There was no immediate claim of responsibility for the bombings, the second wave of deadly attacks in the capital in less than a week after twin bombings killed 74 on Saturday.
But they came with the rebels fighting President Bashar al-Assad's regime increasingly divided and dispirited after a series of battlefield setbacks.
Negotiations to end the conflict have meanwhile made little progress, with rebels this week declining to attend negotiations in Kazakhstan.
Citing a police source, state news agency SANA put the initial death toll at 25 and said there were many wounded.
An AFP correspondent at the scene in the Hamidiyeh neighbourhood said security forces had cordoned off the area and roads leading to it were blocked as ambulances and firefighters rushed to the building.
"We were terrified because the sound of the explosion was enormous," a lawyer in the building during the attack said.
The second blast hit not long after in the city's Rabweh area, an alert on state television said, but no further details were immediately available.
Damascus had already been reeling from Saturday's bombings, which mainly killed Iraqi pilgrims in the city to visit Shiite shrines.
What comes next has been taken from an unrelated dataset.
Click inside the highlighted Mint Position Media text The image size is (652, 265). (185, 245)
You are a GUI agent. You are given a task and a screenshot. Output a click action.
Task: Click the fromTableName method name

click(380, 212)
That attack was claimed by former Al-Qaeda affiliate Fateh al-Sham Front, part of a rebel alliance that controls large parts of the northwestern Idlib province.
Rebel forces suffered a series of reversals during the sixth year of the war, including being forced from their onetime stronghold of east Aleppo in December.
The conflict began in 2011 with peaceful demonstrations inspired by similar movements during the so-called "Arab Spring", calling on Assad to implement reforms.
They started on March 15 after the arrest and torture of a group of students from the southern province of Daraa accused of writing anti-Assad graffiti.
The protests were put down violently, prompting demonstrators to pick up weapons and causing the uprising to spiral into an increasingly complex and brutal civil war that has also drawn in regional and international players.